YAZARLARLA RÖPORTAJ / HAKAN BİROL SORUYOR
KIYMETLİ YAZARLARIMIZ CEVAPLIYOR
www.hakanbirol.com
Merhaba değerli okuyucularımız. Her hafta bir yazarla röportaj köşemizde bu hafta şiirleriyle tanıdığımız “Rabia YILMAZKAYA” var.
Merhabalar Rabia Hanım, öncelikle röportaj teklifimizi kabul ettiğiniz için teşekkür ederiz.
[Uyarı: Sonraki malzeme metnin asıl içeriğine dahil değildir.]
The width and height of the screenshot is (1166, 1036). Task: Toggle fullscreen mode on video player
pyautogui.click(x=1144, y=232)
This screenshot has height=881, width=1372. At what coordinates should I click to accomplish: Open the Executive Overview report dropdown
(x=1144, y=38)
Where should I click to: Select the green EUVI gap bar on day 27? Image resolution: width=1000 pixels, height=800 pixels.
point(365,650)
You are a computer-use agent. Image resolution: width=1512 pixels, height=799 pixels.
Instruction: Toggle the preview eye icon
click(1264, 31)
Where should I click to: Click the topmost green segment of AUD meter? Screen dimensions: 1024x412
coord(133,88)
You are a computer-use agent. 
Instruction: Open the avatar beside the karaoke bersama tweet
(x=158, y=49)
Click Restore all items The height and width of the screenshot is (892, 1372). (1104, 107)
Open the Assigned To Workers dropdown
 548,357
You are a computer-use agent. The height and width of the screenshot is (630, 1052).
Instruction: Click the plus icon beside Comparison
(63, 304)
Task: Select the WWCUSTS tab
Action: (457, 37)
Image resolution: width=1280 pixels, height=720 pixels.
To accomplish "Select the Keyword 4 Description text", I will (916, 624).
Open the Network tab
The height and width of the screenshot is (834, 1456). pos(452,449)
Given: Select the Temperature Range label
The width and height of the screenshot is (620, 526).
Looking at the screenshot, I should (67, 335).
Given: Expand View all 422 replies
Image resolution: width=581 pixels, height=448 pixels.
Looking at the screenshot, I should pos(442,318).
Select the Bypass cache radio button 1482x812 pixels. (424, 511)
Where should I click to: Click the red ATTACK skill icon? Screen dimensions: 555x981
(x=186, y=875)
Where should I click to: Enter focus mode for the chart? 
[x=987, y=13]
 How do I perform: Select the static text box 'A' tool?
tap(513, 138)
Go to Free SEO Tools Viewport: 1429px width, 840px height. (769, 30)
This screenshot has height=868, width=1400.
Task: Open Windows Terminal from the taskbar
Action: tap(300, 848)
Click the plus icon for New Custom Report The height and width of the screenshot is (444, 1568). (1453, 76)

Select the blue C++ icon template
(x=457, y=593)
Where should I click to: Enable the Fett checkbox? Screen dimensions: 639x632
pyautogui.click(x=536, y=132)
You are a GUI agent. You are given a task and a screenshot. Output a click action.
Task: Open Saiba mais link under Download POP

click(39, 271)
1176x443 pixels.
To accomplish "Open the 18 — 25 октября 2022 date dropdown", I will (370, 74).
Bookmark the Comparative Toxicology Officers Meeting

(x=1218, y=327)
Bize kendiniz ve ilgi alanlarınız hakkında bilgi verir misiniz?
Merhaba, öncelikle kendimi tanıtmak istiyorum. 1998 yılında İstanbul’ da doğdum.
İlk-orta-lise eğitimimi İstanbul’ da tamamladıktan sonra İzmir Ege Üniversitesinde öğrenim hayatıma devam ettim.
Özel bir kozmetik firmasının AR-GE departmanında bir süre görev aldım. Şu an aynı firmada Ürün Teknik Yönetim departmanında çalışma hayatıma devam etmekteyim.
KIRIK SİYAH adlı şiir kitabının yazarıyım.
Faklı türlerden eserler okumayı tercih ediyorum. Şiir yazmanın yanı sıra kişisel gelişim üzerine de yazılarım mevcut.
Meraklı bir yapıya sahibim ve öğrenmeye açığım. Araştırmayı, keşfetmeyi ve en önemlisi
Kendimle vakit geçirmeyi çok seviyorum.
Hatırladığınız ilk şiir anınız nedir?
2012 yılında henüz ortaokuldayken il bazında düzenlenen Çocuk Hakları Şiir ve Kompozisyon yarışmasına katıldım. Bu yarışma sayesinde edebiyata yönelimim gerçekleşmiş oldu. Kompozisyon dalında il birinciliği şiir dalında ise il üçüncülüğü elde ettim.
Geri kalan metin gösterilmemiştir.